Though the association between Laurent Lamarche's and Ianick Raymond's work may come as a surprise—one being primarily associated with sculpture and installation, and the other with painting—one careful look is enough to spot the numerous connection points in their visual languages. In basing their collaboration on a shared interest in the way they work materials, the artists propose a dialogue between their practices that plays on our perception of the image.

Ianick Raymond is interested in the tools and methods that make it possible to reproduce fragments of the real, all the while instilling a doubt in the viewer regarding the nature of the image. Through an exploration of optical effects and trompe-l'oeil, the artist evokes and stages the parameters of what constitutes both painting and its reception. With subtle breaks and lags, he juxtaposes prints and painting to create vibrate pictures in which the limits of each medium can no longer be discerned.

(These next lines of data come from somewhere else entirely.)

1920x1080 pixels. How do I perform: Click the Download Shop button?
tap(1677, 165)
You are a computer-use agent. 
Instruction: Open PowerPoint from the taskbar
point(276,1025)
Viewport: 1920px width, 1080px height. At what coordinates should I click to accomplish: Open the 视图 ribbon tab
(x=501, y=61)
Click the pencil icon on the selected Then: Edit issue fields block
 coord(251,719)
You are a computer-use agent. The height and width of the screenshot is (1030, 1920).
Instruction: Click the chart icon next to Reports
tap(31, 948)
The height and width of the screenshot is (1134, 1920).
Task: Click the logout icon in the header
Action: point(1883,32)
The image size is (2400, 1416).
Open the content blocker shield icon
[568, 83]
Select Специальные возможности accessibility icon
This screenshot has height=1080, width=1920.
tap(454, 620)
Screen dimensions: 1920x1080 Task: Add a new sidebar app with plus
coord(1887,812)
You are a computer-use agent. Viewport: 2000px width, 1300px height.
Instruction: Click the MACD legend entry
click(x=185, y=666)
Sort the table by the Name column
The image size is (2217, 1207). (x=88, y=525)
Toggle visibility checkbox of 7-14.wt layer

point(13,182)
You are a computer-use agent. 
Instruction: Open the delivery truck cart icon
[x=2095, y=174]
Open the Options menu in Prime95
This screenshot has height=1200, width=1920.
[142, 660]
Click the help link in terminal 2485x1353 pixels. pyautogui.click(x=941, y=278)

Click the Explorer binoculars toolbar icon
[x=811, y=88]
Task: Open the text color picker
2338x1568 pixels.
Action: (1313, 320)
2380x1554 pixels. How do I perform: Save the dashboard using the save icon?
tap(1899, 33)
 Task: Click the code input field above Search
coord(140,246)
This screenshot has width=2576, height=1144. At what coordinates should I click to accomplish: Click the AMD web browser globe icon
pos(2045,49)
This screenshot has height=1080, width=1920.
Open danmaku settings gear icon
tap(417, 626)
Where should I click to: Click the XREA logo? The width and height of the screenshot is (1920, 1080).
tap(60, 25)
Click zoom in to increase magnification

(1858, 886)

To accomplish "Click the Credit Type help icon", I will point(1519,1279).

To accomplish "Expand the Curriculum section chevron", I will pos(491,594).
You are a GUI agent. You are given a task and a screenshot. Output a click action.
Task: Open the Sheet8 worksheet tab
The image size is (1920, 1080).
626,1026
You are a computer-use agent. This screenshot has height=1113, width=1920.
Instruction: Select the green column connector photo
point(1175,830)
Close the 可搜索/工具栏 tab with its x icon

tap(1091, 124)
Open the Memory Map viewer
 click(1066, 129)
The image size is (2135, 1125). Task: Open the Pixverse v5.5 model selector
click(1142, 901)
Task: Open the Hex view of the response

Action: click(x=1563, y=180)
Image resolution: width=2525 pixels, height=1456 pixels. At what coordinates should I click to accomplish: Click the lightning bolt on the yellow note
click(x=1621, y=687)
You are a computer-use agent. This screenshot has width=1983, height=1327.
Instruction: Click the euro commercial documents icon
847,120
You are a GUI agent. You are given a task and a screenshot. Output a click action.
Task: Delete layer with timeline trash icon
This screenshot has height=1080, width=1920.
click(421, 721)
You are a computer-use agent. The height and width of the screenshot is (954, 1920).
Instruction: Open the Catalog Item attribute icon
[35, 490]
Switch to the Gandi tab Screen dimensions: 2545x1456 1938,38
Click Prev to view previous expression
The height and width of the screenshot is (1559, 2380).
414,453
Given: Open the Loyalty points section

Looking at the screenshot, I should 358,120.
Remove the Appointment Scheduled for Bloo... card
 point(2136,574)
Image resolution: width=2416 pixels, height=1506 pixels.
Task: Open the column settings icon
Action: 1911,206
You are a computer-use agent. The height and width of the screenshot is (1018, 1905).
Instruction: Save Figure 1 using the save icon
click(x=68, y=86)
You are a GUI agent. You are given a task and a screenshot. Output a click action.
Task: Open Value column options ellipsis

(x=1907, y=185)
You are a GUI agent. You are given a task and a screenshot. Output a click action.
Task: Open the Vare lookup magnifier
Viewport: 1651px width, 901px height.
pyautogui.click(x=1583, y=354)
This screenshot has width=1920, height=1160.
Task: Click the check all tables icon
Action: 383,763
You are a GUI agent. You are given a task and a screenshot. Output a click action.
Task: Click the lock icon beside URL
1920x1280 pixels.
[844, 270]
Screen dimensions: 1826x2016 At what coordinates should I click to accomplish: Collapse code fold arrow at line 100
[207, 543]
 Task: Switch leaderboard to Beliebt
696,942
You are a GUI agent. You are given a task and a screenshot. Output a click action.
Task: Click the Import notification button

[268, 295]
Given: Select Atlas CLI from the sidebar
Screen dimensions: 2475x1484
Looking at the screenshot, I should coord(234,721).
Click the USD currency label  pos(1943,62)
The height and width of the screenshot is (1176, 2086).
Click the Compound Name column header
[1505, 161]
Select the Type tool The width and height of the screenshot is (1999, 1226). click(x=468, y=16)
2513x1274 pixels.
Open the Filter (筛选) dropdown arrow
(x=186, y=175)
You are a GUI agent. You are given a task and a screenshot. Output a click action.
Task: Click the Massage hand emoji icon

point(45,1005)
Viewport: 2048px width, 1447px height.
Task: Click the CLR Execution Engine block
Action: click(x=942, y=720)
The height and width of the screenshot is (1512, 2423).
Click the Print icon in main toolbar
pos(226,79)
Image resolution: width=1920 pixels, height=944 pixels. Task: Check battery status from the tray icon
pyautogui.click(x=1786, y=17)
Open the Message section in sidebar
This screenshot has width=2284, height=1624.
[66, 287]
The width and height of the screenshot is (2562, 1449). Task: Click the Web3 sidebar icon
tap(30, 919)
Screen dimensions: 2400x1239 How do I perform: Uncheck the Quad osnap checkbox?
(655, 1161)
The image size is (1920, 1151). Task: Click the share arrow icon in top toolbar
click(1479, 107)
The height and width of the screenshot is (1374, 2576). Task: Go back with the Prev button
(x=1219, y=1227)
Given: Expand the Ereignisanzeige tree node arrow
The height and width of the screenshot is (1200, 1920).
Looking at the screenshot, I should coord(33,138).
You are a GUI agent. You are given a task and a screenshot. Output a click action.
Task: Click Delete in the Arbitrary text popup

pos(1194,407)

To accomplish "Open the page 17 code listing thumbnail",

For his part, Laurent Lamarche seeks ways of entering into the image, so as to reveal its depth. His works are reminiscent of scientific visualization instruments, such as X-ray photography, which makes it possible to represent invisible layers, structures and skeletons. Here, the technology serves to expose a material with an organic appearance, which evokes living things and lends itself to a certain representation. But the specimens that are thus catalogued are always sufficiently familiar for us to doubt in their real of fictional character.

In extending this science-influenced aesthetic, the mural conceived by the two artists creates a real bond between their practices, both in the spatial set up and in the combination of their formal and conceptual interests. In fact, the motifs—initially created from the suction traces left on two acrylic coated plates after their separation—were then magnified, enlarged and reframed by way of a digital process. In this encounter between an analog and a technological manipulation of materials, fractal forms emerge like numerous contact points between mathematics and biology.

Though the artists did not jointly create the other pieces presented in the exhibition, their spatial layout, like the elements in dialogue, highlights a shared approach that recalls archaeology. Indeed, the selected works function a bit like vestiges and bear the imprints of the process that led to their emergence. In this itinerary, they become enigmatic objects, like artefacts taken out their contexts, traces left at once by human intervention and by natural phenomena. This then is perhaps the most promising path in this duo, in this back-and-forth between art and living beings that one carries out with the artefact.

A text by Emmanuelle Choquette

The exhibition Dans l'ombre de l'artifice is presented as part of Les Journées de la culture Lac-Saint-Jean-Est.